Premed advisor gives straight advice on requirements and courses – part 1.
Premed requirements video – part 2.
Decide on medicine. If you are trying to decide whether becoming a doctor is right for you, read the first article in this series: Becoming a Doctor: A Tough Decision
Complete undergraduate science requirements
Get volunteer/work experience in health-related fields
- Consider a broad pre-med course selection
Develop staff/faculty advisors
Prepare for the MCAT
Take the MCAT exam
Submit transcripts and application materials. Before you begin, get familiar with the process of applying to medical school.
Monitor application completion/distribution
Interview if invited
Make use of all of MomMD’s medical school admission resources for more information on the steps to become a doctor.

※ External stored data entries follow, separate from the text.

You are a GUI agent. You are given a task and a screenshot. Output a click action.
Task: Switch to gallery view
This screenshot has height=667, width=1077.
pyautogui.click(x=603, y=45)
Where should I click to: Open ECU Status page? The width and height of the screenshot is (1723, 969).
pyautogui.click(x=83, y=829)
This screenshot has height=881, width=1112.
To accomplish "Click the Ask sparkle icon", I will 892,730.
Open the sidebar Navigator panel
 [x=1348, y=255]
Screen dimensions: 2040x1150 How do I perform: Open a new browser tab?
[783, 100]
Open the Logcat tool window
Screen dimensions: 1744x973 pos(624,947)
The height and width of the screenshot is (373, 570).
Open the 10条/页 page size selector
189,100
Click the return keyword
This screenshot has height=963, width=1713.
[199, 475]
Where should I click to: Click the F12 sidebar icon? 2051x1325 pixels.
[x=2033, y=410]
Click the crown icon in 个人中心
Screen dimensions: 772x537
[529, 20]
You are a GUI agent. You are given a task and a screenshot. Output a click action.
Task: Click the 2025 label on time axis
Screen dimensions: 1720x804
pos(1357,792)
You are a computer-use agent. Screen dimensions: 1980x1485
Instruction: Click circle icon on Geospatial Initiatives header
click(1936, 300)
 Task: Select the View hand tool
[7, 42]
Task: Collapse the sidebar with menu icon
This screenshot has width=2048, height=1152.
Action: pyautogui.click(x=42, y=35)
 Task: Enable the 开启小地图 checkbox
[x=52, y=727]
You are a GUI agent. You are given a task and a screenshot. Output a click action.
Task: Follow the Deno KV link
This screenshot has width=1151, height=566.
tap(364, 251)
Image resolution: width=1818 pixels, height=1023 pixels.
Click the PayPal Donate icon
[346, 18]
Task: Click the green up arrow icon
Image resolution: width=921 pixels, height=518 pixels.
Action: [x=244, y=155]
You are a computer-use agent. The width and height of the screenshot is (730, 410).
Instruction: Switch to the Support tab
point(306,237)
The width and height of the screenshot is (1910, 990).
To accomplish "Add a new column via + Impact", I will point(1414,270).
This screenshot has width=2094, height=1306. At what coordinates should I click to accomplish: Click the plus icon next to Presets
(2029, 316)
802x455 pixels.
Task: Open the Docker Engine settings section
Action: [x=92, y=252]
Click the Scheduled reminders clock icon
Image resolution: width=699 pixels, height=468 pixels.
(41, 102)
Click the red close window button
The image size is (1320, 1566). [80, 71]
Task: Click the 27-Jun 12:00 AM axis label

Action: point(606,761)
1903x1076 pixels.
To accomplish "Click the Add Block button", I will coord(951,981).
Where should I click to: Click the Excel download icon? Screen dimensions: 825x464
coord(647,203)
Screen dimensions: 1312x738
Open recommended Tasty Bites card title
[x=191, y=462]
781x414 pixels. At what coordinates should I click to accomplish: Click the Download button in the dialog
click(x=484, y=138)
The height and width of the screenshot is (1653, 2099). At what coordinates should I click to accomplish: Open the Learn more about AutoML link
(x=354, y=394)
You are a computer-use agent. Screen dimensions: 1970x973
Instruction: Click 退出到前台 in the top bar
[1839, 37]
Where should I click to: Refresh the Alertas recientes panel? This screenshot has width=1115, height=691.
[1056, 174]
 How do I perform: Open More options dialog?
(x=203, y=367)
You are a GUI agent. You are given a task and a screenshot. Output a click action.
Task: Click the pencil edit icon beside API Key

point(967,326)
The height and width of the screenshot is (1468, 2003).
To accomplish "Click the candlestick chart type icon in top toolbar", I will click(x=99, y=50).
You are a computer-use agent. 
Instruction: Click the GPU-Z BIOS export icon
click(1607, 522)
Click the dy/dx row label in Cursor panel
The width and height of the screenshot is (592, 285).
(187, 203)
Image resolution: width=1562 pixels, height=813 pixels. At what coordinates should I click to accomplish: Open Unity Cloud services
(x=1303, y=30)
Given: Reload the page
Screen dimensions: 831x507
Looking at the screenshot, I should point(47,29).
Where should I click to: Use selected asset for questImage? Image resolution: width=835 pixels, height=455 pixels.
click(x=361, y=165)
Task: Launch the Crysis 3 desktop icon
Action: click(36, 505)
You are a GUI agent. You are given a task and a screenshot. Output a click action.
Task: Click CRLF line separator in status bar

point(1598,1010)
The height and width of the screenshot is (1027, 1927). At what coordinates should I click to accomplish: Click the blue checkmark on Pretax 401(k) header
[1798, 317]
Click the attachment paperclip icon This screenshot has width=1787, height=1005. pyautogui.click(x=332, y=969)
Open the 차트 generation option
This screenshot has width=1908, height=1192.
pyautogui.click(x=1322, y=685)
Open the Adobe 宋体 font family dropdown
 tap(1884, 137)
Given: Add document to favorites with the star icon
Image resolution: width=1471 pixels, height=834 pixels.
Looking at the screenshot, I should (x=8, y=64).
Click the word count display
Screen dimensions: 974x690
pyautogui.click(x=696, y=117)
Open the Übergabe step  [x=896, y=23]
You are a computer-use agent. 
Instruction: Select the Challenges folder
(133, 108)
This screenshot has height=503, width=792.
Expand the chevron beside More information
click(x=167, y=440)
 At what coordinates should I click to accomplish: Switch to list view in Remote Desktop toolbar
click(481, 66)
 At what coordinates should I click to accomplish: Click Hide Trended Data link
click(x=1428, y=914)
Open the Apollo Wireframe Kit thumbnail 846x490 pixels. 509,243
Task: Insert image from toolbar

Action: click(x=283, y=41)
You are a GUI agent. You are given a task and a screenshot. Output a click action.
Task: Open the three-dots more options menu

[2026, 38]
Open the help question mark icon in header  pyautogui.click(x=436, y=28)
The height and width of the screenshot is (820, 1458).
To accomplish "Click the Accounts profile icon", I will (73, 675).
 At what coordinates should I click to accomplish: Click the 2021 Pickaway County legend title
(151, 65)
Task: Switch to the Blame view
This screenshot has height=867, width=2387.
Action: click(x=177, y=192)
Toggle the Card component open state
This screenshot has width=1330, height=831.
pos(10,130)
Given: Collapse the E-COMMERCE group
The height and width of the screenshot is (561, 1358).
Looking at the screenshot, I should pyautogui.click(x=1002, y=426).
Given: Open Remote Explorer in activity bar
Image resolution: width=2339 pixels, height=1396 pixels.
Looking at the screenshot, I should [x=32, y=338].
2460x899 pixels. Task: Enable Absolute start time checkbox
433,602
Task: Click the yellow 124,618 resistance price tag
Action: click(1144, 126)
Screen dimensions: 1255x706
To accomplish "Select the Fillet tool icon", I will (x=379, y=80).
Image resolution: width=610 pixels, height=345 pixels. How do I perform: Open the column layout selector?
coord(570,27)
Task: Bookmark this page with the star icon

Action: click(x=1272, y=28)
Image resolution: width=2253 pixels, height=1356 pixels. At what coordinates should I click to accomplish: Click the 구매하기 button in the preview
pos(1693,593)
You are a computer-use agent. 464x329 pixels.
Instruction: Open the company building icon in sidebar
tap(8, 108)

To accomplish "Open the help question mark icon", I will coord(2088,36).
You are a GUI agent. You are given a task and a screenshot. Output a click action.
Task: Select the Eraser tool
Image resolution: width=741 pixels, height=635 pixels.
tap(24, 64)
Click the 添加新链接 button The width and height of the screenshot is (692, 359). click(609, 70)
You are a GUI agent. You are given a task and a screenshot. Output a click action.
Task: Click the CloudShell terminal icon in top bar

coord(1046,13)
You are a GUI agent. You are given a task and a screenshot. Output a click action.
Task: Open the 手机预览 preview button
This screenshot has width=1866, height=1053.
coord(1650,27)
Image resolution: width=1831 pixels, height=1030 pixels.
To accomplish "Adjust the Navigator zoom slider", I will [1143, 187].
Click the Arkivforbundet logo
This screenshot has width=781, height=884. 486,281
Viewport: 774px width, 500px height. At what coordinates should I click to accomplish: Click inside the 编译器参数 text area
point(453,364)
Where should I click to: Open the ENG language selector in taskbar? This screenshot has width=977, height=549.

Undergraduate Studies: Medical School Requirements and the Well-Rounded Applicant
While a Bachelor’s degree is not a requirement for admission into all medical schools, you can assume that more than 99 percent of accepted students will have one. Until recently, nearly all pre-med students majored in Chemistry or Biology. Today students with all kinds of majors are being accepted. In fact, a recent study shows, “acceptance rates range from 45 percent in biology to 48 percent in nonscience and 55 percent in physical sciences. There is an apparent trend among admissions officers to encourage potential applicants to medical school to consider nonscience majors during their college years.” (Fruen) The changing face of medicine is looking for “people” people, not just academic superstars as in years past.
So evaluate your premed plan: You are better off majoring in Philosophy and maintaining a 3.9 GPA (grade point average) than majoring in Biology and only getting a 3.5. By all means study what you are interested in and what you’re good at because admissions committees are looking for well-rounded candidates who have studied a variety of subjects while in college. However, for most U.S. medical schools, there are still some very specific medical school admission requirements. The typical medical school prerequisites include:
- One year of general chemistry with lab
- One year of organic chemistry with lab
- One year of biology
- One year of physics
- One year of English
- College level math
While these premed programs are pretty standard, medical schools do vary slightly in their admissions requirements. Even if you are a junior in high school, it won’t hurt to take a look at the requirements for the medical school you are most interested in attending and plan your undergraduate program accordingly. The biggest variance seems to be math. Some schools want to see a year of calculus, while others only require one college-level statistics class and others have no math requirement at all. Many schools are beginning to expect undergraduate course work in biochemistry and/or genetics. Again, check with the admissions office of the schools you are interested in for specific requirements. And consider a post-baccalaureate program to gain the necessary classes for medical school admission, or to boost your GPA or MCAT scores.